Os contemporâneos de Carlota Sofia a descreviam como uma jovem não apenas bela, mas também culta. Apesar de tais ótimos predicados, depois de certo tempo de casamento, ela passava seus dias angustiada com a falta de talento do marido. Não sabia mais o que fazer para inspirá-lo a escrever uma grande obra.
Até que teve uma ideia: suicidar-se. A tragédia serviria de inspiração para Stieglitz compor um romance imortal.
E o fez. Carlota Sofia matou-se, legando à posteridade uma carta tocante, que explicava o seguinte:
“Eu tinha esgotado todos os meios que me sugeriam o meu espírito estimulado pelo amor e pelo dever. Foi então que pensei na virtude educativa da desgraça”.
Lindo isso: a virtude educativa da desgraça.
Agora pergunto: algum homem, algum dia, seria capaz de um sacrifício como o que fez Carlota Sofia pelo seu amor e por amor à arte?
Claro que não. Só as mulheres têm essa generosidade, essa capacidade de doação.
Há, entre nós, duas mulheres que doaram suas vidas à arte: Dona Eva Sopher e a professora Tânia Rösing.
O sacrifício de Dona Eva está erguido em pedra e concreto no peito da cidade, o sesquicentenário Theatro São Pedro e o flamante Multipalco. O de Tânia Rösing repete-se todos os anos, mês a mês, semana a semana, até se tornar sólido sob as lonas dos circos da Jornada Literária de Passo Fundo.
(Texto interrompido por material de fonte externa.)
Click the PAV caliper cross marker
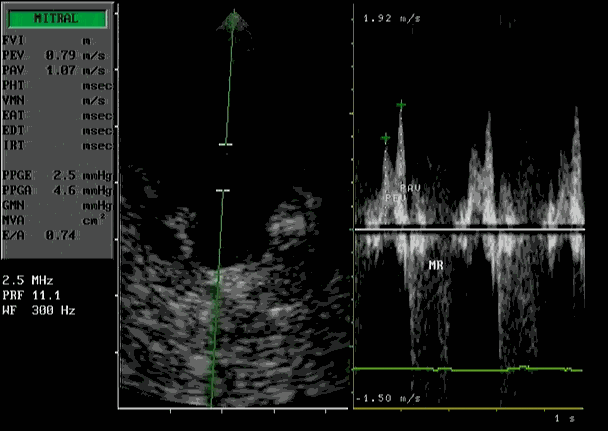Screen dimensions: 608x431 (401, 104)
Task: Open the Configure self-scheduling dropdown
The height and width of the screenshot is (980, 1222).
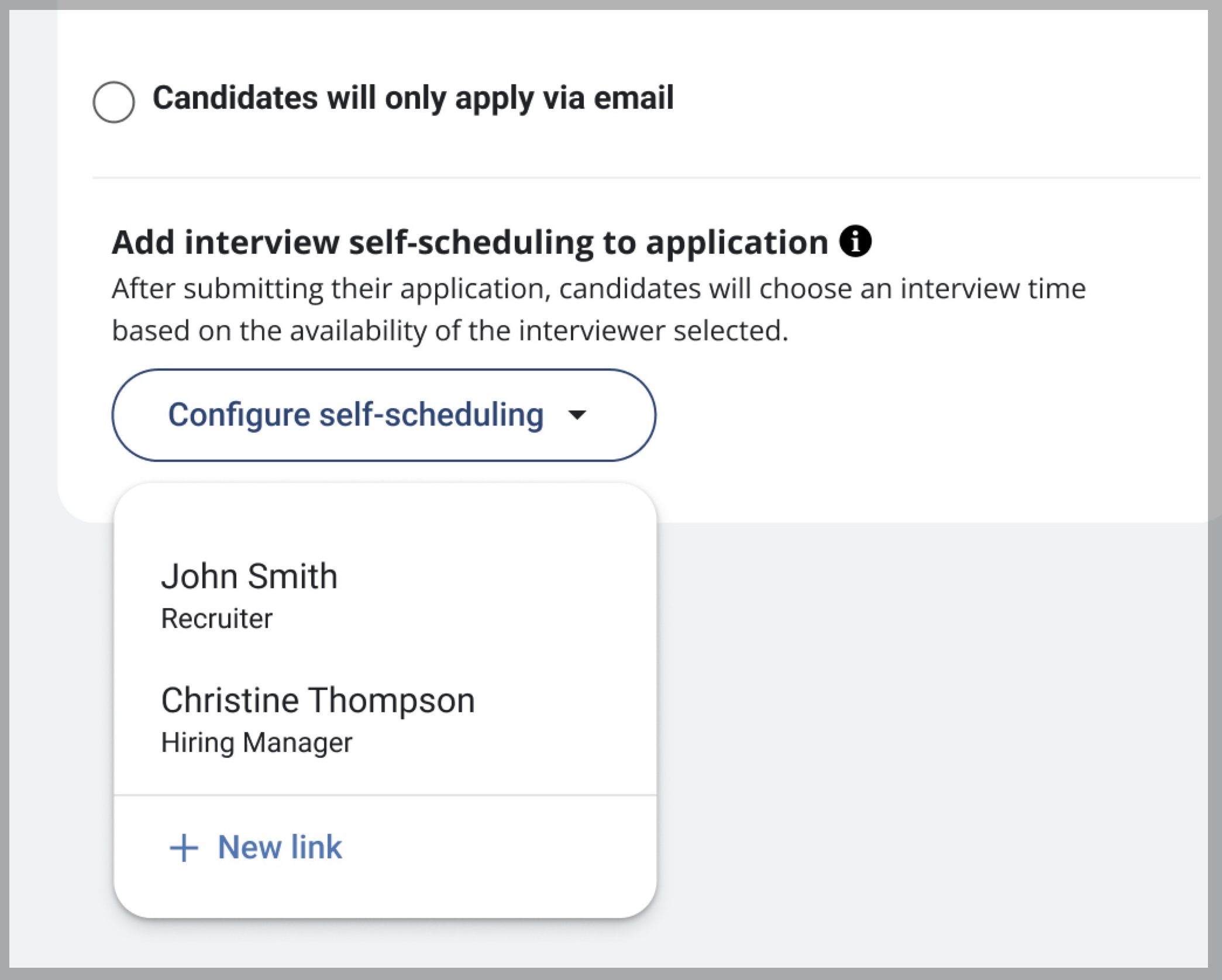Action: 384,415
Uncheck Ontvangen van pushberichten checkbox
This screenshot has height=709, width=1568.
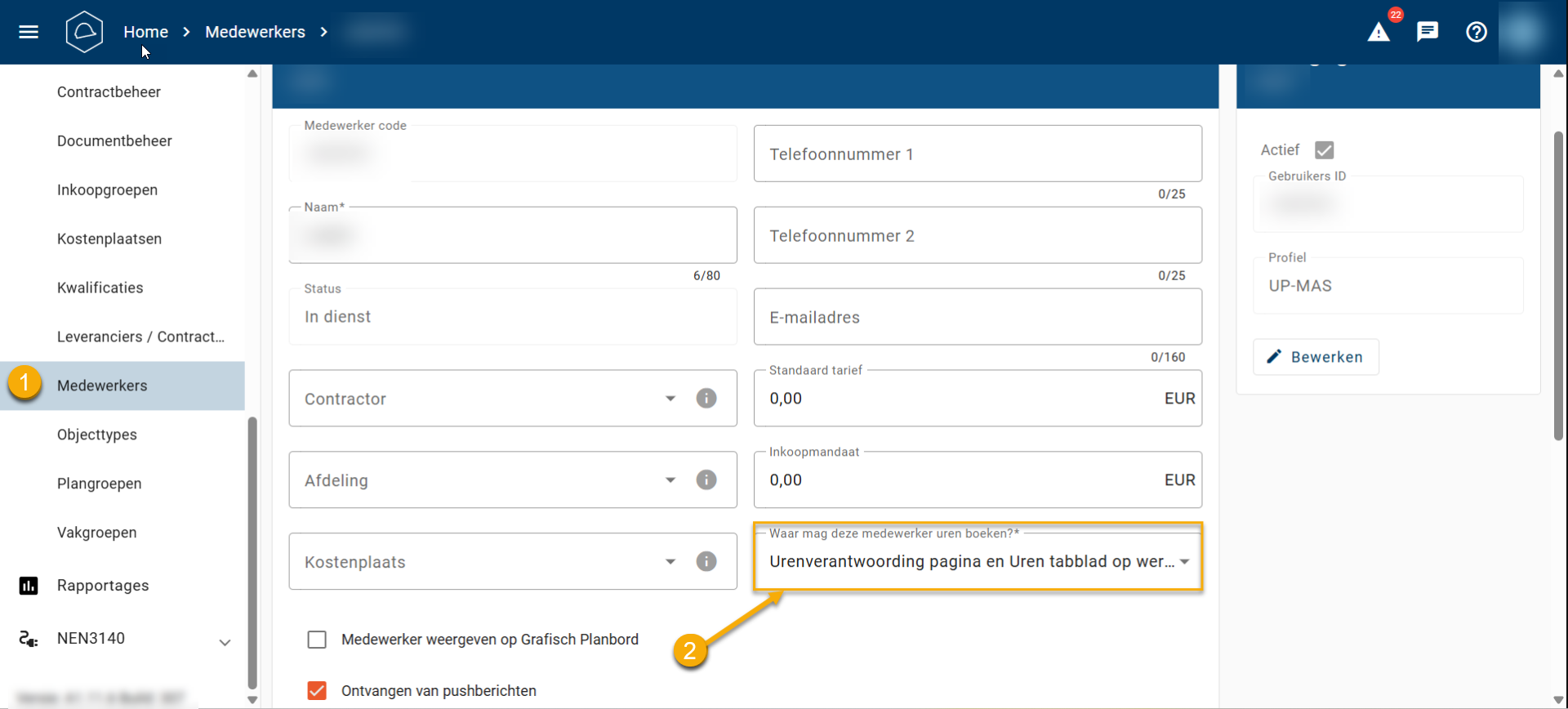pos(317,691)
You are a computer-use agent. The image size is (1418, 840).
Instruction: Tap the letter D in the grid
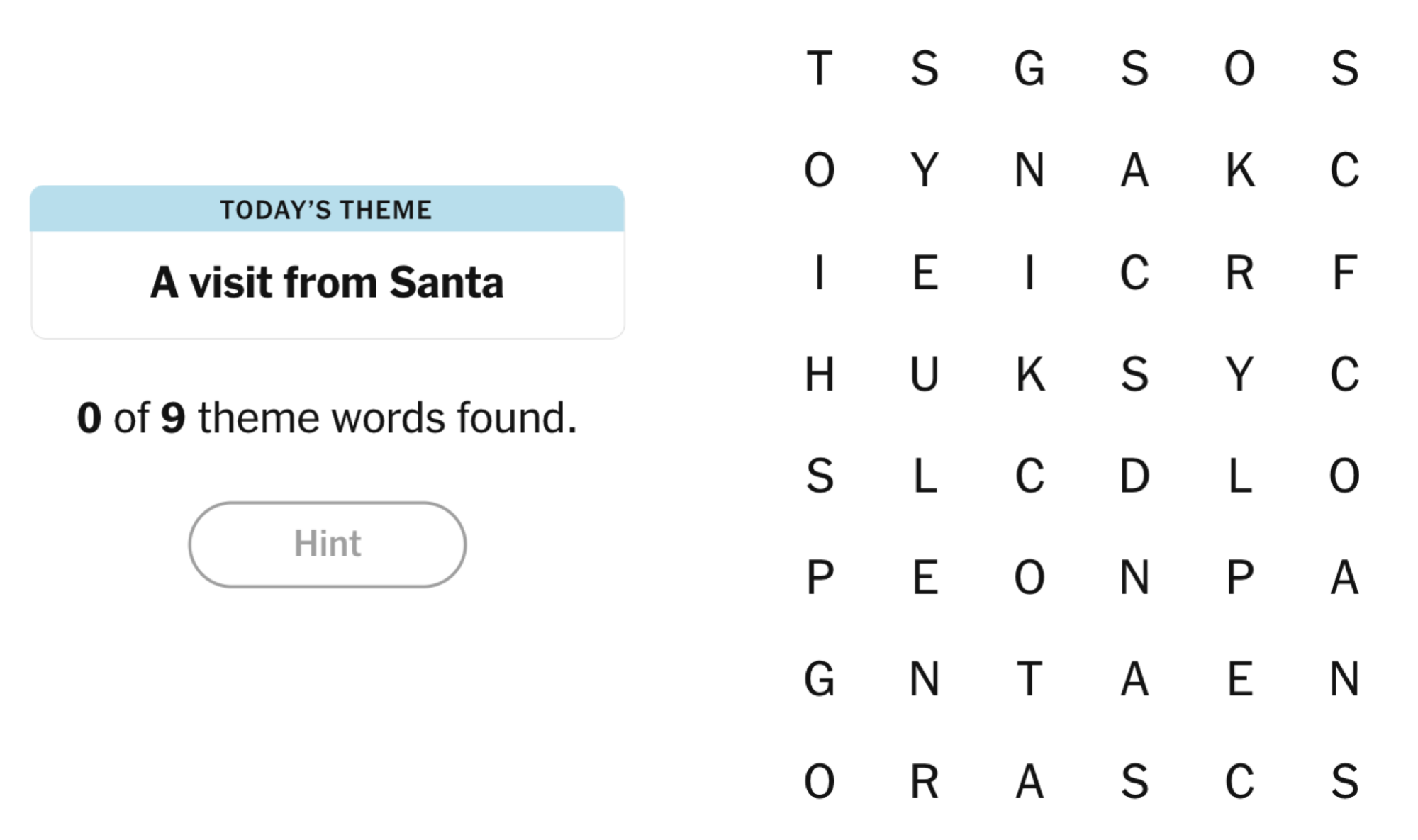click(1134, 476)
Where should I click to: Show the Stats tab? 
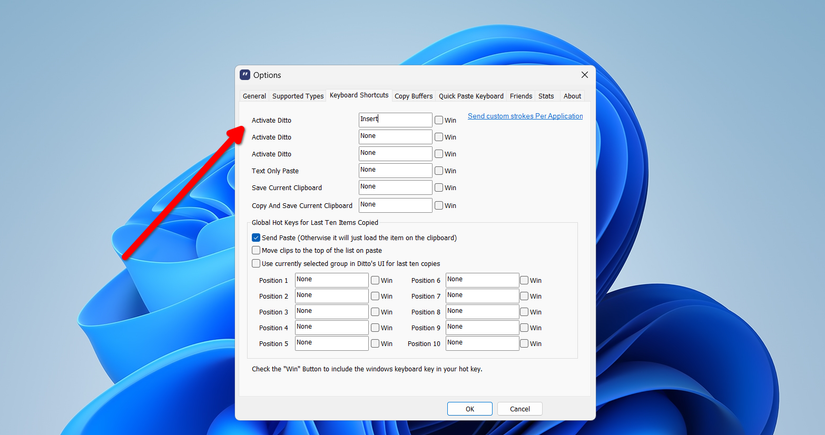tap(546, 96)
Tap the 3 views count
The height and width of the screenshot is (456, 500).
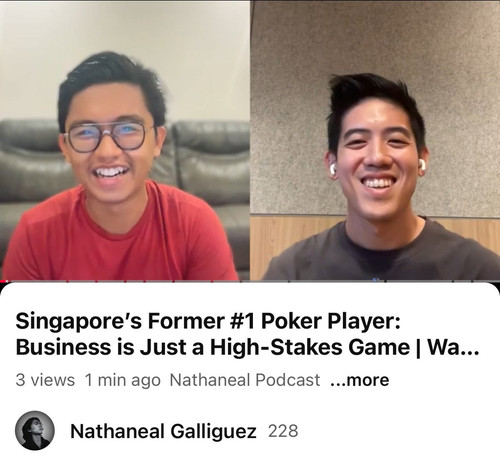point(45,380)
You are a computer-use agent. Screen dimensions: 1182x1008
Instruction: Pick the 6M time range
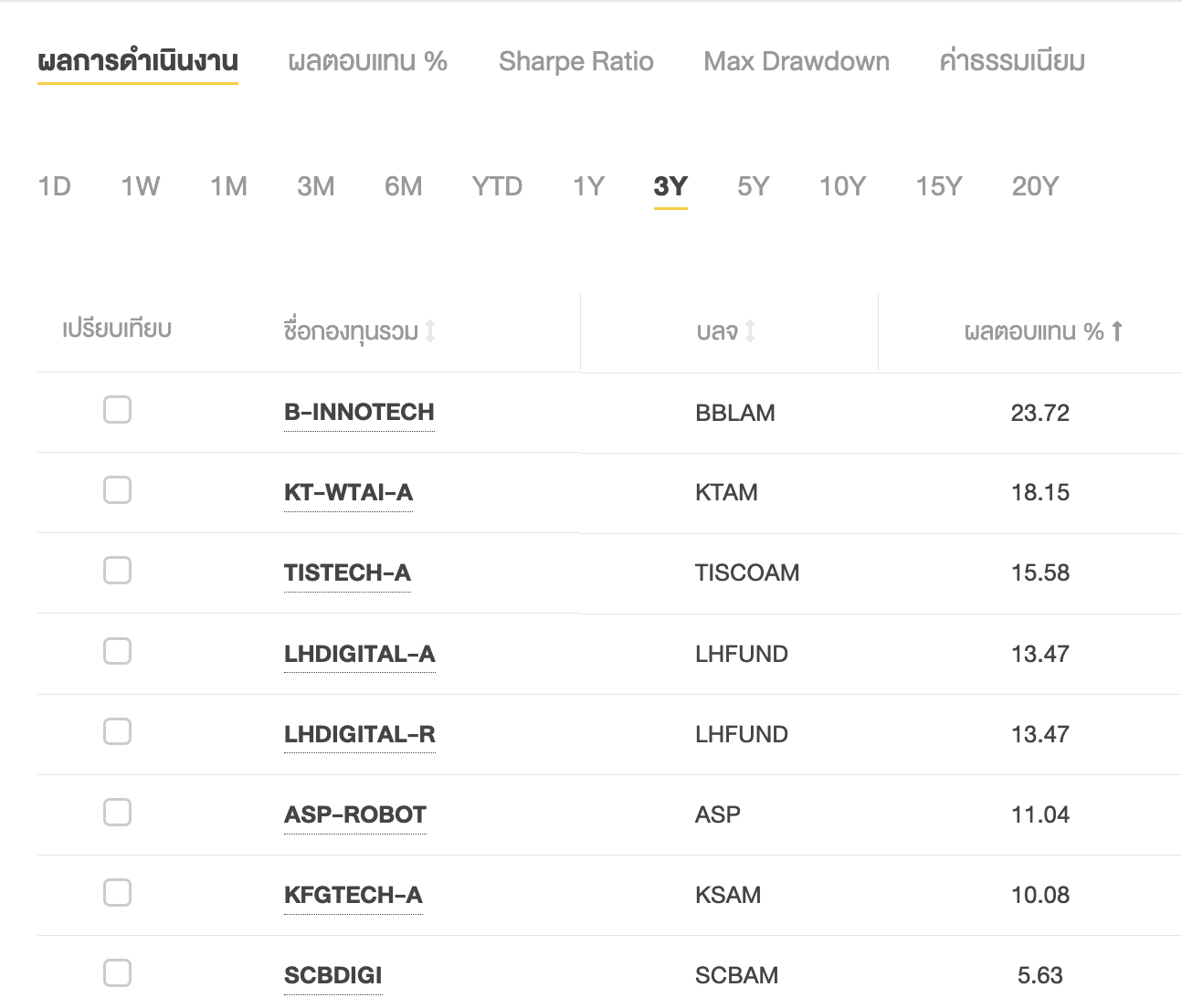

Participei da Jornada deste ano. Testemunhei a grandiosidade e a intensidade do evento. Admirei-me com a organização ao mesmo tempo suave e implacável de cada atividade, cada palestra, cada debate. Percebi que, por trás de tudo, move-se a mão germânica de Tânia Rösing, atenta o dia inteiro, a semana inteira, o ano inteiro.
Se Tânia Rösing tentasse realizar a Jornada em Porto Alegre, não conseguiria. De pronto saltariam opositores de todo lado, protestando, bradando que não daria certo, dizendo não. A Jornada vingou porque se fez à sorrelfa, quase escondida pela terra vermelha do Planalto Médio. Quando os sabotadores de costume se aperceberam, já estava pronta.
E, óbvio, só se fez porque quem decidiu fazê-la foi uma mulher. Só uma mulher suportaria ir em frente apesar da eterna oposição dos gaúchos a tudo que se pretenda realizar no Estado.
Só uma mulher se sacrifica a tal ponto, como um dia se sacrificou a bela Carlota Sofia. Embora, é claro, nem todo sacrifício resulte em sucesso.
O marido de Carlota Sofia sobreviveu 15 anos a ela, e durante todo esse tempo bem que tentou, mas não conseguiu produzir nada além do medíocre.
Tenho pena de Stieglitz, como ele deve ter sofrido com sua incompetência e com a perda de Carlota Sofia. Mas não deixo de admirá-lo: afinal, ele de fato era um homem capaz de inspirar amor em uma mulher.